La création doit être au coeur du projet communiste, et nous devons commencer aujourd’hui, en créant un autre langage que la langue de bois. Nous démarquer de la langue de l’autre, du paradigme de l’autre. Il nous rend fou. Ce n’est pas ce que nous voulons, mais nous parlons, et à terme pensons comme lui.

Comment rendre l’autre fou ? Le capital y réussit à merveille. Il aliène toutes les activités de sublimations à un show télévisé, la politique à une mascarade, dont nous devons absolument nous défaire, et l’école, surtout l’école, à une déformation permanente des pulsions créatrices.

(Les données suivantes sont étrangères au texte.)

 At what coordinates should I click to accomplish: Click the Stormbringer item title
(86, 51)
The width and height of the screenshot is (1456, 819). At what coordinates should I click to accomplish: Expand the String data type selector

Je veux bien que l’on passe des centaines d’heures à apprendre aux jeunes à écrire des CV, sans qu’ils n’aient jamais décliné de leurs vies leurs propres identités. Le parcours de vie, c’est le discours du maître incorporé dans l’angoisse du chômage. Chacun vit son identité en cachette, ou en communauté. Ça l’empêche de devenir fou.

Il est inquiétant qu’au détour du CPE,

les syndicats d’étudiants demandent plus

de passerelles, de professionnalisation, de stages rémunérés certes, alors qu’un jeune garçon

sur deux est toxicomane !

Concrètement, sans attendre, dans nos pratiques, développer toutes les formes d’inventivités humanisantes, elles seront qualifiantes par effets

de ricochet. Inscrire dans le projet débattu l’urgence d’une politique de création et de formation qui double l’actuel, en quantité et en qualité.

par Jacques Broda, sociologue

Article paru dans l'édition du 26 juin 2006.